Paediatric neurosurgeon Dr Llewellyn Padayachy has introduced a novel diagnostic method, which uses the eye as a window to the brain.
The eye delivers essential visual information but can also be used to extract information from the brain. Previously, the diagnosis of hydrocephalus and other causes of increased intracranial pressure involved drilling a hole in the skull in order to measure this pressure, as well as advanced imaging techniques, exposing patients to radiation.
Assessing pressure inside the brain is a vital part of diagnosing certain neurosurgical conditions including brain tumours, cranial deformities, traumatic brain injury and infection. At a UCT event, hosted by the Research Contracts and Innovation Department and supported by leading intellectual property law firm Spoor & Fisher, Dr Padayachy explained how he and his team started pushing the boundaries of what traditional ultrasound imaging technology could achieve, after seeing many paediatric cases that should have been diagnosed earlier.
“Once you understand the relationship between the eye and the brain, you can then find ways to see what you want,” he said. There are approximately 100 000 hydrocephalus cases on the African continent annually. In the US, it affects approximately one million people in every stage of life, from infants to the elderly and is said to be as common as Down’s syndrome and more common than spina bifida or brain tumours.
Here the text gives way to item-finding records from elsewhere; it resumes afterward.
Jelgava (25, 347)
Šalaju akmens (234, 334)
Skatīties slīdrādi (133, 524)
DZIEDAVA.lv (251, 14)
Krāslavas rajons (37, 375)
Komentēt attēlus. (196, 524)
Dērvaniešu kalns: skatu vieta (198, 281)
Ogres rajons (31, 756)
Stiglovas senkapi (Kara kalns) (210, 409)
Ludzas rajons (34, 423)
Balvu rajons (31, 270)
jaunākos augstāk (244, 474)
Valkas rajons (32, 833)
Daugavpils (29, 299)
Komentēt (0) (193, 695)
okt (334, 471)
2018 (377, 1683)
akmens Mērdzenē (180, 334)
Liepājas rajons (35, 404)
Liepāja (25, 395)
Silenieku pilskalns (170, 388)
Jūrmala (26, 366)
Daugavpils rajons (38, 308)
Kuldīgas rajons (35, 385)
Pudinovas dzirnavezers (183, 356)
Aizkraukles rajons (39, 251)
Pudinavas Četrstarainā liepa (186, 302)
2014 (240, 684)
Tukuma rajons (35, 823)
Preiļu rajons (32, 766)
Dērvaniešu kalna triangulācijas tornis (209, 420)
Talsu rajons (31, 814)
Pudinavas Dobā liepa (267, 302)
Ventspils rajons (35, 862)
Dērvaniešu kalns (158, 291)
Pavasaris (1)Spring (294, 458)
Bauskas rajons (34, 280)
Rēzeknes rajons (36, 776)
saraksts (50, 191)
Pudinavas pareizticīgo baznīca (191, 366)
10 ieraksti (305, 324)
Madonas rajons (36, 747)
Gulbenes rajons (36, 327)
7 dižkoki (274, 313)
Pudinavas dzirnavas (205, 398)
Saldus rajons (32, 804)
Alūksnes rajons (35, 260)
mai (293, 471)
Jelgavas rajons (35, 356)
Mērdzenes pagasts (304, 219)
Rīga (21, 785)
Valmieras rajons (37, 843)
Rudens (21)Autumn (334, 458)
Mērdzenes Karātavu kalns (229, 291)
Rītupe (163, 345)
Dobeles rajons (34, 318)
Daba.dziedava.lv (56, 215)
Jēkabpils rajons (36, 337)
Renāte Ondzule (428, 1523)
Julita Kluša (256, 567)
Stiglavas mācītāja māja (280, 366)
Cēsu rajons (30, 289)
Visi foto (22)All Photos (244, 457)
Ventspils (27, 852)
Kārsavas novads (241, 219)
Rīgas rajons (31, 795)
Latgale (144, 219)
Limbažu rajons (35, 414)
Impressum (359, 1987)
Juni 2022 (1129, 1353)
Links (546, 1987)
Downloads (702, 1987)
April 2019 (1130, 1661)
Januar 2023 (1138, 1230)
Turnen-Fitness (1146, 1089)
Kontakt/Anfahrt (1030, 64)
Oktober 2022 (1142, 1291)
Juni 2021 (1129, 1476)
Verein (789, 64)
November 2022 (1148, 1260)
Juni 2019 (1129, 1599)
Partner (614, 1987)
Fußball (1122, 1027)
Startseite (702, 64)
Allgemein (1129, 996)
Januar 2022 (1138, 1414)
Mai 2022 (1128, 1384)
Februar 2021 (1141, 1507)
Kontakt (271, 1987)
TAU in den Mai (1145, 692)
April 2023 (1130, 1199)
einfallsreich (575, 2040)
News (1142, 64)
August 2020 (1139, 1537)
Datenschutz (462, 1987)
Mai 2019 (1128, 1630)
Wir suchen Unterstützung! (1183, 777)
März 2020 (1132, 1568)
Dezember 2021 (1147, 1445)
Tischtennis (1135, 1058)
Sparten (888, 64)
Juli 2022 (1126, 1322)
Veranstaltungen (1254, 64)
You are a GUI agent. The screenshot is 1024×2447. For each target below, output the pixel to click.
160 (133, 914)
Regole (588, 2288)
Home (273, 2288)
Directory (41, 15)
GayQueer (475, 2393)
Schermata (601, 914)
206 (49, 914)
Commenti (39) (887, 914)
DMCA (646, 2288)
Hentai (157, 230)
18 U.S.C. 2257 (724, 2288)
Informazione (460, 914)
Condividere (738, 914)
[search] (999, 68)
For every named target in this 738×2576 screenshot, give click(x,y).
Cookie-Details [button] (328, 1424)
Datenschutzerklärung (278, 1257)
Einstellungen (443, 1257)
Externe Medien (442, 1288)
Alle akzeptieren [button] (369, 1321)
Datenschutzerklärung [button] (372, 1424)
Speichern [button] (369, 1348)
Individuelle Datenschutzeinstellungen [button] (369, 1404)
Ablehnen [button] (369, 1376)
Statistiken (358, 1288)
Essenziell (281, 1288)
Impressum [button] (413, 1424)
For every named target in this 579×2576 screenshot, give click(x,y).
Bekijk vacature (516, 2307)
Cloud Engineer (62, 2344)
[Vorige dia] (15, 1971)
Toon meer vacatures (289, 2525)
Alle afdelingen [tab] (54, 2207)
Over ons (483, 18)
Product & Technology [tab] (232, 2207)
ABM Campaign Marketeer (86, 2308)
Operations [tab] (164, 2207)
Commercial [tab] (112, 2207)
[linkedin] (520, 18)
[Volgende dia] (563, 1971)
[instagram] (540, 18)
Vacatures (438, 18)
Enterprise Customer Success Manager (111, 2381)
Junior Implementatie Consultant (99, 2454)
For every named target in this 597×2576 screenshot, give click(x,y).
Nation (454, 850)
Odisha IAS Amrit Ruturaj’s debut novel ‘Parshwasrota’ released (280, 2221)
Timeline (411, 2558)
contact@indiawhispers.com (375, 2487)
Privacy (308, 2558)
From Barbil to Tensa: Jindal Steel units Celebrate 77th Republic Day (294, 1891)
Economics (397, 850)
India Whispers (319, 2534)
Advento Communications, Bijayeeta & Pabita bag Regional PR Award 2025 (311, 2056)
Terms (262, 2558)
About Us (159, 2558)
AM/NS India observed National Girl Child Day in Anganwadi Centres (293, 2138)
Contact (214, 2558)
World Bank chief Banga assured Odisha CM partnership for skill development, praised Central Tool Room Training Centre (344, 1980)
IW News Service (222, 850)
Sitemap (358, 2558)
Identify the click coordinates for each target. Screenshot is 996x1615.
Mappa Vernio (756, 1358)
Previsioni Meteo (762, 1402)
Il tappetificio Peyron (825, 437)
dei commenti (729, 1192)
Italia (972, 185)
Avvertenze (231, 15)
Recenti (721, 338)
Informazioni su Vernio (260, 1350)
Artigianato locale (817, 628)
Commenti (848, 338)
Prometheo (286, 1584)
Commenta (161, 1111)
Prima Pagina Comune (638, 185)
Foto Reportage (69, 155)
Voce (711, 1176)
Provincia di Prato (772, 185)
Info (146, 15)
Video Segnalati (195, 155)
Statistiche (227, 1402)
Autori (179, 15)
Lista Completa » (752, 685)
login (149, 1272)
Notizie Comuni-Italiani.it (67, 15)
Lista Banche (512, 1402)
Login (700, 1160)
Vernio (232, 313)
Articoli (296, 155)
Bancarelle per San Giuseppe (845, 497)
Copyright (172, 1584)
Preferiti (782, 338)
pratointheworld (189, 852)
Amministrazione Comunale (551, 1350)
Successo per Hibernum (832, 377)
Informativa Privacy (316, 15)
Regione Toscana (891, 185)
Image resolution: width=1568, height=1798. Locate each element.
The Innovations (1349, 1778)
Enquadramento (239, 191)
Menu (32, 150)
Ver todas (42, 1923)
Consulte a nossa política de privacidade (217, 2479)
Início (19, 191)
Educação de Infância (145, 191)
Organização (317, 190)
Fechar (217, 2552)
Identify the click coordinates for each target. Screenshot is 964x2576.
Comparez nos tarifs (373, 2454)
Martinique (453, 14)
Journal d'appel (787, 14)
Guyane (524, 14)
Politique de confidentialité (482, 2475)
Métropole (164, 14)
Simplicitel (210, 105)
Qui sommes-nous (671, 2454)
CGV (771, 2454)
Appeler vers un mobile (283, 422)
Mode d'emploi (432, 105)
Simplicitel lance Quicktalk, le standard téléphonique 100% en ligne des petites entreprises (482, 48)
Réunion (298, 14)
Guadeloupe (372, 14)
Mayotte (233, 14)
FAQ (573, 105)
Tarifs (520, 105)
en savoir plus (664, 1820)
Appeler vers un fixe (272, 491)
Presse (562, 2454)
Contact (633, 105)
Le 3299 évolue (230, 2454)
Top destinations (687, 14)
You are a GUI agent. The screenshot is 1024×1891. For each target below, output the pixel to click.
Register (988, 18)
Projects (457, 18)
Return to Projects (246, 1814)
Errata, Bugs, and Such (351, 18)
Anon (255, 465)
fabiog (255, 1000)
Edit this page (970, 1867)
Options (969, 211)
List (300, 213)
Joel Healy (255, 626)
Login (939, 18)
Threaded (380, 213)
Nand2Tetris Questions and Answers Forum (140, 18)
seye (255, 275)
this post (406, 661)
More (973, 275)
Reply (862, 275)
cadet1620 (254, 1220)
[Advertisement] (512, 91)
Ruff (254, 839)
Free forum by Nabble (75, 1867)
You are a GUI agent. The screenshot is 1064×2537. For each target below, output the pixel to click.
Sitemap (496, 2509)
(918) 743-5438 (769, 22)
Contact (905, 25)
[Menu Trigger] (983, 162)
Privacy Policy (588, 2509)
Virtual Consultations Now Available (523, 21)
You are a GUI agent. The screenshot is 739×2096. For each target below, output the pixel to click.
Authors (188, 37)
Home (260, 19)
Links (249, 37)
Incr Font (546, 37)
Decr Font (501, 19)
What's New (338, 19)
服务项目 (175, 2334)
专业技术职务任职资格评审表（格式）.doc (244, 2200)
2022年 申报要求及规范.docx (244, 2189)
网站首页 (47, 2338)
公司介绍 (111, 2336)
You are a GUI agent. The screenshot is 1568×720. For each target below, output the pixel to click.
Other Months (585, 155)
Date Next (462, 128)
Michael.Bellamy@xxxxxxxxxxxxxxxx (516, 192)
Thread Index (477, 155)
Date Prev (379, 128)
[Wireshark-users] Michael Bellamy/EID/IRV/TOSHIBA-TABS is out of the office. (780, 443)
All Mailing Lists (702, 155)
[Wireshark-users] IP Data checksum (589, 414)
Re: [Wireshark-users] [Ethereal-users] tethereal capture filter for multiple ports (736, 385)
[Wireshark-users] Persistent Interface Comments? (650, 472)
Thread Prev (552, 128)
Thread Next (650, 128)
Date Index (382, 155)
“Sadly, it is also the most common indication for brain surgery in children. Over the past few decades, there have been limited significant advances in the treatment of hydrocephalus, hence it is imperative that these cases are detected early,” says Dr Padayachy. The world-class scientific team from Norway and South Africa working on this development realised the potential of traditional static ultrasound assessment of the eye as a non-invasive method for detecting raised pressure in the brain, but also identified the shortcomings in its diagnostic accuracy.
They knew that advancing the current static imaging method was going to be the magic bullet. Their novel technique not only improves accuracy by analysing the dynamic properties of the back of the eye as a marker of pressure in the brain, but perhaps more importantly simplifies the acquisition process so it can be performed at a very basic healthcare level. In theory it could even be used at the side of a sports field after a hard knock. Dr Padayachy sought to create a tool that is as easy and effective as a thermometer.
As part of the process, the team learned not to measure the ICP by quantifying it, but as an index – the deformability index. According to Dr Padayachy, the optic nerve sheath is a balloon-shaped structure. As pressure in the brain builds up, fluid from the brain is forced along this sheath. It dilates this sheath in the same way that a balloon is inflated. “We figured that if this sheath appeared stretched when we compared it to other clinical and imaging markers, then this information could be really useful.”
“Sophisticated, innovative technologies underpin modern medicine, and developing societies like ours need organisations and innovators to invest time and money. Intellectual property plays a key role in commercialisation, and the competitive protection it affords allows institutions like UCT to commit talent and money to develop new cures or new technologies,” said Dirk Hanekom, partner at Spoor & Fisher.